Rationalise the denominators of each of the following:$ \frac{\sqrt{3}+1}{\sqrt{2}} $

Given:

\( \frac{\sqrt{3}+1}{\sqrt{2}} \)

To do: 

We have to rationalise the denominator of the given expression.

Solution:

We know that,

Rationalising factor of a fraction with denominator ${\sqrt{a}}$ is ${\sqrt{a}}$.

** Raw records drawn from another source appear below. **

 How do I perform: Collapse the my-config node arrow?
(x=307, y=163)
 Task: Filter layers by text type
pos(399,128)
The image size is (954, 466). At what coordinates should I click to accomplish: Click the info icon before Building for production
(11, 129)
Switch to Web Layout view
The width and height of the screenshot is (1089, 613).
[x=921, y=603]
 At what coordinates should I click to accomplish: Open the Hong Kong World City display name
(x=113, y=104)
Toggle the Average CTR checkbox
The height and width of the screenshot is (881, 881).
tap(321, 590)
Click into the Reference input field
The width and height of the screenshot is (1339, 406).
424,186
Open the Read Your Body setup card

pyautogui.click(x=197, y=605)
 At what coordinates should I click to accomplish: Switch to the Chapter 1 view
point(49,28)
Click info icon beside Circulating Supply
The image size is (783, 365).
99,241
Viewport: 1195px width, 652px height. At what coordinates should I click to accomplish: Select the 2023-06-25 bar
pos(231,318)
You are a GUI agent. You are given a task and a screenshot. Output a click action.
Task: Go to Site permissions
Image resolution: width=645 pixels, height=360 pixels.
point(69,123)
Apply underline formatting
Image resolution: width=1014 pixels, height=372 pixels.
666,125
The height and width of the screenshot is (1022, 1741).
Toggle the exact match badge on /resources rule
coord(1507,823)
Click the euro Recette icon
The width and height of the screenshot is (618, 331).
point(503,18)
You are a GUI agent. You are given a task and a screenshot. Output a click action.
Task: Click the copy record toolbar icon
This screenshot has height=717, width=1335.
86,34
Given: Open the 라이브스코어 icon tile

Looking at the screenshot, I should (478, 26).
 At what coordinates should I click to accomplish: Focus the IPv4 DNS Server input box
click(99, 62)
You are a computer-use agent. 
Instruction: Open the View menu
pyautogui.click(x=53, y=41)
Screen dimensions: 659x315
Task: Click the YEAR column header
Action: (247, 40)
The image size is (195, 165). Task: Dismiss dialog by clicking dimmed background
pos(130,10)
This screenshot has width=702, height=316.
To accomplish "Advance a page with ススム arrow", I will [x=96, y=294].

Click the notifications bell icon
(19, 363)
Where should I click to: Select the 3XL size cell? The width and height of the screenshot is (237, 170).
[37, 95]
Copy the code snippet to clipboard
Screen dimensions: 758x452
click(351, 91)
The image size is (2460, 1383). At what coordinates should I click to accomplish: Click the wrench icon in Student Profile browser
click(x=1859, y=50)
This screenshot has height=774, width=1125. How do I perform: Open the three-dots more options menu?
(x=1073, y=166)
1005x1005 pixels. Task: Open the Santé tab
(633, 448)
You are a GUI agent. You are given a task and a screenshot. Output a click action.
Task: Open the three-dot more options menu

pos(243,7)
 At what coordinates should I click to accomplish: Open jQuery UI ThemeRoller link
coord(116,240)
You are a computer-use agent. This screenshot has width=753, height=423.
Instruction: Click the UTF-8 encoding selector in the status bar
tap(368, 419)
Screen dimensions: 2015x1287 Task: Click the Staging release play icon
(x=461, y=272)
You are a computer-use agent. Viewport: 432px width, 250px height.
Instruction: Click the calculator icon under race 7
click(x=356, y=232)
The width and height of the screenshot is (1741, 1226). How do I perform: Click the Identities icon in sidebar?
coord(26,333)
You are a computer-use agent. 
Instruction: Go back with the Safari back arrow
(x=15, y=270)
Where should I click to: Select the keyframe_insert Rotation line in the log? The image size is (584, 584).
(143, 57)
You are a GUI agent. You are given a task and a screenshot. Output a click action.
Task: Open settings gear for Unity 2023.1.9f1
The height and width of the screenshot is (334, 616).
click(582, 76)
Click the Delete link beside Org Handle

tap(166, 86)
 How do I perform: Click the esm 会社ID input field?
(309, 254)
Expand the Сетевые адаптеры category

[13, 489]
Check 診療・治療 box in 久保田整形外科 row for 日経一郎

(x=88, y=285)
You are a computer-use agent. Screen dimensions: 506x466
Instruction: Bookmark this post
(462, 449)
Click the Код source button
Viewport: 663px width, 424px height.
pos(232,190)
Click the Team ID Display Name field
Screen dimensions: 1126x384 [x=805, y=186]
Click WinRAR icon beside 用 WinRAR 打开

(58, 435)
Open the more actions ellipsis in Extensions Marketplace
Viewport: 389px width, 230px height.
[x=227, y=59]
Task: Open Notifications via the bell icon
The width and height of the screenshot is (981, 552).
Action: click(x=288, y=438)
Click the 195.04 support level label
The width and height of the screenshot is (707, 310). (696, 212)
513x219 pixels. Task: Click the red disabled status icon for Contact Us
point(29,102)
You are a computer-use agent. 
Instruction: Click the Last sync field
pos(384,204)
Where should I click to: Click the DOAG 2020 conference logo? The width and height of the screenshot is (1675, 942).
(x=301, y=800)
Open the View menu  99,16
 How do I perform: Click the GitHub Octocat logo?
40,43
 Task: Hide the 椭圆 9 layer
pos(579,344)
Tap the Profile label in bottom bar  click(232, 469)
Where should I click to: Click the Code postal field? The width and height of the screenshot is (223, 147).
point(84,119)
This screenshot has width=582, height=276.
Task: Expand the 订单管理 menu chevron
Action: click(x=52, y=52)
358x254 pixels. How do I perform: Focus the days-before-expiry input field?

Rationalising factor of a fraction with denominator ${\sqrt{a}-\sqrt{b}}$ is ${\sqrt{a}+\sqrt{b}}$.

Rationalising factor of a fraction with denominator ${\sqrt{a}+\sqrt{b}}$ is ${\sqrt{a}-\sqrt{b}}$.

Therefore,

$\frac{\sqrt{3}+1}{\sqrt{2}}=\frac{(\sqrt{3}+1) \times \sqrt{2}}{\sqrt{2} \times \sqrt{2}}$

$=\frac{\sqrt{3\times2}+1\times\sqrt{2}}{(\sqrt{2})^2}$

$=\frac{\sqrt{6}+\sqrt{2}}{2}$

Hence, $\frac{\sqrt{3}+1}{\sqrt{2}}=\frac{\sqrt{6}+\sqrt{2}}{2}$.